Pages

Thursday, December 12, 2013

Sister Sammi Naef

About a month ago I said see you later to one of the best missionaries I know. It was tough, I will admit it. My greatest fear was that after Sammi left for her mission I would stop going to church, but I wasn't going to tell her that before she left. Instead I relished in the time we had together. I went to her farewell which was so amazing. Liz and I had planned on going, but we told Sammi that Liz would not be there. Before Sammi left for her mission she had told me that she wanted to see Liz at church at least once. So I made it happen. We walked into the chapel and Sammi saw us and started to cry while she was up on the stand. It was such a great feeling. Liz stayed the entire time and afterwards we went to Sammi's parent's house for dinner. I thought that would have been the last time I saw Sammi so I gave her the quilt I had made for her (my very first quilt). I did not cry, surprisingly.
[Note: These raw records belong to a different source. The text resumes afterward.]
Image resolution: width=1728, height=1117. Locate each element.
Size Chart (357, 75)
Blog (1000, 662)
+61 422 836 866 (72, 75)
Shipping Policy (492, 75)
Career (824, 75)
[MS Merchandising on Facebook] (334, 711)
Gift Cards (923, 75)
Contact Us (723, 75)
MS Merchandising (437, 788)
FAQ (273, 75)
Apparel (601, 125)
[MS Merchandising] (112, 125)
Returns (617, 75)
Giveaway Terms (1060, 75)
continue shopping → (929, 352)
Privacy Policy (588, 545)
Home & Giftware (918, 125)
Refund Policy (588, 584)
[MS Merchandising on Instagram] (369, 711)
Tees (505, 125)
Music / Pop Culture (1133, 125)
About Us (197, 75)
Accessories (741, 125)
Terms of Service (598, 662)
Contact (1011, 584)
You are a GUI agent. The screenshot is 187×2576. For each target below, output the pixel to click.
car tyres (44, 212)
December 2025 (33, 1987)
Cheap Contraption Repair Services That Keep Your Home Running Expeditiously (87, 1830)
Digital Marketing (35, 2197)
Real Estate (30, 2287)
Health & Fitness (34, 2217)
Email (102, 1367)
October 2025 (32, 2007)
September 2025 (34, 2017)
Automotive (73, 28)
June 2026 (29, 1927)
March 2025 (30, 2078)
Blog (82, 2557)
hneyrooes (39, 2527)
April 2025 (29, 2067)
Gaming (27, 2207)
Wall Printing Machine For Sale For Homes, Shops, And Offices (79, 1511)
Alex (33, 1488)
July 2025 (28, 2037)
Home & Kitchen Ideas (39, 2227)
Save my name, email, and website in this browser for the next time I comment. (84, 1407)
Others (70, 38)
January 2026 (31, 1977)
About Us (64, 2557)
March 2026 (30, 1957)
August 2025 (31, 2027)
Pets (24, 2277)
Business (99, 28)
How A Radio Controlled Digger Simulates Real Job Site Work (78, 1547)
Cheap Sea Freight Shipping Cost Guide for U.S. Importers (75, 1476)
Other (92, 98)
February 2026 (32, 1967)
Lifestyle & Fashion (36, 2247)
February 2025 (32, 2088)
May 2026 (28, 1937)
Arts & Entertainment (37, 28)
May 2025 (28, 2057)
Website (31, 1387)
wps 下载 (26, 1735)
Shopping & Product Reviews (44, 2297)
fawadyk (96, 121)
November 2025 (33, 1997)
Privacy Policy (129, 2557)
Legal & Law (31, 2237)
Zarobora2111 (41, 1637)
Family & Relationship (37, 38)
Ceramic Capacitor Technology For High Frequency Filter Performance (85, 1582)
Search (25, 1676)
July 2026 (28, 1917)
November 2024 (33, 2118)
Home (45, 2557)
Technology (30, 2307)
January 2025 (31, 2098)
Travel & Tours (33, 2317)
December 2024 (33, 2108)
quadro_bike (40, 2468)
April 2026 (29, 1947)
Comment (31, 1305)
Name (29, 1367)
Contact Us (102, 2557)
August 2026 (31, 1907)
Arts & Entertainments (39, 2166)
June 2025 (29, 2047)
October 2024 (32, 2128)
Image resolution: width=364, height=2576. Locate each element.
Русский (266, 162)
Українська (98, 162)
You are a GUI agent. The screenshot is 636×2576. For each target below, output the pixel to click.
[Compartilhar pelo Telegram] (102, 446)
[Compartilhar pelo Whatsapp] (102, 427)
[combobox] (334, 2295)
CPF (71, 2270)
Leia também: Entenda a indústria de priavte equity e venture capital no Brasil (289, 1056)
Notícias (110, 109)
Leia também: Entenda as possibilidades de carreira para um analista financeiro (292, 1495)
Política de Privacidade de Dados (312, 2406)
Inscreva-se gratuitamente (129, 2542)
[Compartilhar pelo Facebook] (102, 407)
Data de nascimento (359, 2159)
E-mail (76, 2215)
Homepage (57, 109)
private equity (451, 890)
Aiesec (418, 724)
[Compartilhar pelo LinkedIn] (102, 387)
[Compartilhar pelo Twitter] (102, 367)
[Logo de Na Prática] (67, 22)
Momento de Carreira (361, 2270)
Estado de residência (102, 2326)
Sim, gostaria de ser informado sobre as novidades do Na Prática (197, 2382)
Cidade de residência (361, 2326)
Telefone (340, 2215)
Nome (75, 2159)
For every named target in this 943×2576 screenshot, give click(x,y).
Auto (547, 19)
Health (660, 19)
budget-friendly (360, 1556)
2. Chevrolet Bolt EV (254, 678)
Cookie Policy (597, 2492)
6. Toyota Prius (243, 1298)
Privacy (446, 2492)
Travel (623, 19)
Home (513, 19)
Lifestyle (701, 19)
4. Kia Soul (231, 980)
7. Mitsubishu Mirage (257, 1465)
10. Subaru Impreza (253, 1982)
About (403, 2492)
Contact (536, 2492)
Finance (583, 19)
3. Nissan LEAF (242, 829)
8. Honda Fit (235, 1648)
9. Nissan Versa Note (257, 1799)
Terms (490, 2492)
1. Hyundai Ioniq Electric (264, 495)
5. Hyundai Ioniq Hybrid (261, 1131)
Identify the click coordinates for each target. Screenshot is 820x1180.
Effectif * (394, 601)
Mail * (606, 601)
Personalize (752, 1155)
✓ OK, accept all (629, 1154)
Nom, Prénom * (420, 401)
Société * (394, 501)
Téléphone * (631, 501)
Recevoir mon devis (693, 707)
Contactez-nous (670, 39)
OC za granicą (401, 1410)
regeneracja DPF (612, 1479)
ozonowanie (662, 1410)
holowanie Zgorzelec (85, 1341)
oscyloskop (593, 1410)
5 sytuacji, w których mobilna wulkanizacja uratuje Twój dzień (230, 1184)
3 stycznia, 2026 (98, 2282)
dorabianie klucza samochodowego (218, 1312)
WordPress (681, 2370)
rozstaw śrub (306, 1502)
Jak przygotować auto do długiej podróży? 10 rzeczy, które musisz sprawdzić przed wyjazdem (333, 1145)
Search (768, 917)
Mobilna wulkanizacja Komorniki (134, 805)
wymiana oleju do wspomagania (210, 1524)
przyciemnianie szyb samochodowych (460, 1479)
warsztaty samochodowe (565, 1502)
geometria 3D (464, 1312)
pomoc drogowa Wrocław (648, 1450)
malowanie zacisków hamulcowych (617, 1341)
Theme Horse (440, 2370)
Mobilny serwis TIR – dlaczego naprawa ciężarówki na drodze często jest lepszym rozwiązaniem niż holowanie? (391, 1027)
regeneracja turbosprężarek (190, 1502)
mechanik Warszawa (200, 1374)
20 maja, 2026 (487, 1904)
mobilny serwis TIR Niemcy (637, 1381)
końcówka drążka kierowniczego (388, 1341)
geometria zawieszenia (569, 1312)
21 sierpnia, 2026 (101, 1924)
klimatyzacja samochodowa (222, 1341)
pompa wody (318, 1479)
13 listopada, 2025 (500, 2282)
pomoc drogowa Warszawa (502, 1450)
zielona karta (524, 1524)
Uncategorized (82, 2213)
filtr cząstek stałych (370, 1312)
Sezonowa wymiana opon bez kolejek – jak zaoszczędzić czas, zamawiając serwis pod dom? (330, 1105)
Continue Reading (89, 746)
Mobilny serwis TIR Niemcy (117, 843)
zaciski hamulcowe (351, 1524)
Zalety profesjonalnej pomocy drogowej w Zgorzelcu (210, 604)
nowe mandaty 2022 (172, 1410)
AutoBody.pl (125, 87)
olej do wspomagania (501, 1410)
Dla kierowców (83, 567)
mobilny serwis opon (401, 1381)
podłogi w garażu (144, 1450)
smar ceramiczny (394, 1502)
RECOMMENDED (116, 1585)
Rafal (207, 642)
On Wednesday, October 16th, I had planned on driving to the airport to say my goodbye. My original plan was to get up extremely early because I had to get ready for work, but since the truck was cancelled I was like "I'll go in my PJs to say goodbye." Well, low and behold I had to go to work but I did not wake up til 5am.... I was suppose to be at the airport by 5am. So I ran out of the house in the cleanest shirt that was nearby and cried the entire time driving to the airport thinking I had missed my goodbye and wouldn't see her for another 18 months. But I had made it just in time. I was able to give her the biggest hug ever and then I had to leave because not only could she not leave but i was getting very hysterical. I was kind of in a down mood the entire day and I have only gone to church once since she left. I do have things to work on without Sammi as my crutch but at least I know that she is doing well.